== SELECTED TEXT
Agni-V in future would be equipped with multiple independently targetable re-entry vehicles (MIRVs). MIRVs are multiple warheads fitted on a single re-entry vehicle. These warheads are miniaturised nuclear warheads rather than a single warhead. Such systems enable a ballistic missile to evade enemy missile defence system. The missile like the other ones in the Agni category missile system is a solid-propellant missile system that is mobile.

One of the key improvements in the Agni-V system is its ability to be canister launched. Canister launched system indicates that missiles could be mated with their warheads. There is a concern therefore that canister launched missile could indicate that India could make a shift from its ‘recessed deterrence posture’ to a ‘ready deterrent posture’. Recessed deterrence posture is a posture in which missiles are not mated with their warheads while in ready deterrent posture the warheads are mated with their delivery systems. Recessed deterrence posture puts lesser burden on the command and control of the nuclear forces, hence, managing a ready deterrent posture could be a challenge for the nuclear command and control in India. However, canister launched missiles can be preserved for years.

The missile is reported to use advanced gyroscopes and accelerometers that can improve the accuracy of the missile system. Carbon-to-carbon composites ensure that the payload inside is safe amid the high temperature. The missile has been constantly test fired in order to ensure its operational readiness.

Induction of the missile into India's nuclear arsenal would clearly signal that the country is moving towards a ‘credible minimum deterrence’ posture whereby it is developing nuclear deterrent capability that can strengthen deterrence against both Pakistan and China.
====
== PROVIDED DATA
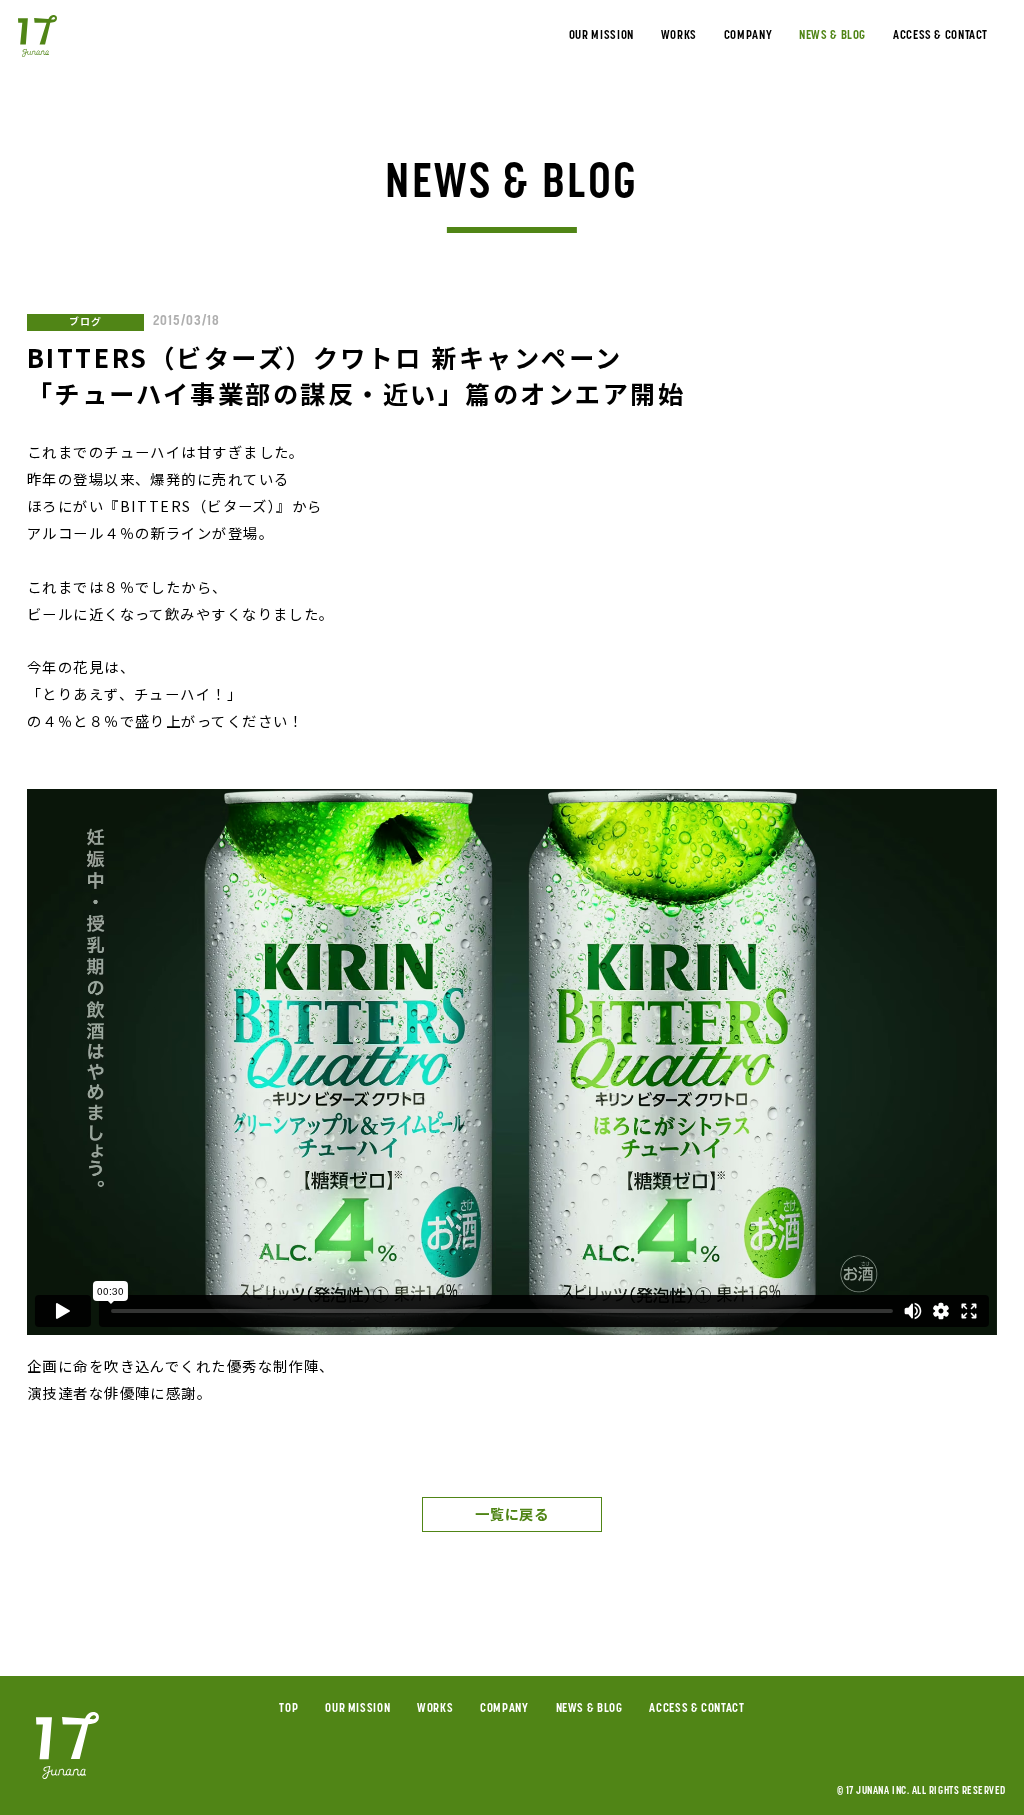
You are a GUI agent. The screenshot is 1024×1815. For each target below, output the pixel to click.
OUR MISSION (601, 36)
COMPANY (748, 36)
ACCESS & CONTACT (940, 36)
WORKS (679, 36)
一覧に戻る (512, 1513)
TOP (288, 1709)
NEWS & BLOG (832, 36)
====
From the Agni-V passage above, extract the text from "One of the key" to "preserved for years." without changing a word.

One of the key improvements in the Agni-V system is its ability to be canister launched. Canister launched system indicates that missiles could be mated with their warheads. There is a concern therefore that canister launched missile could indicate that India could make a shift from its ‘recessed deterrence posture’ to a ‘ready deterrent posture’. Recessed deterrence posture is a posture in which missiles are not mated with their warheads while in ready deterrent posture the warheads are mated with their delivery systems. Recessed deterrence posture puts lesser burden on the command and control of the nuclear forces, hence, managing a ready deterrent posture could be a challenge for the nuclear command and control in India. However, canister launched missiles can be preserved for years.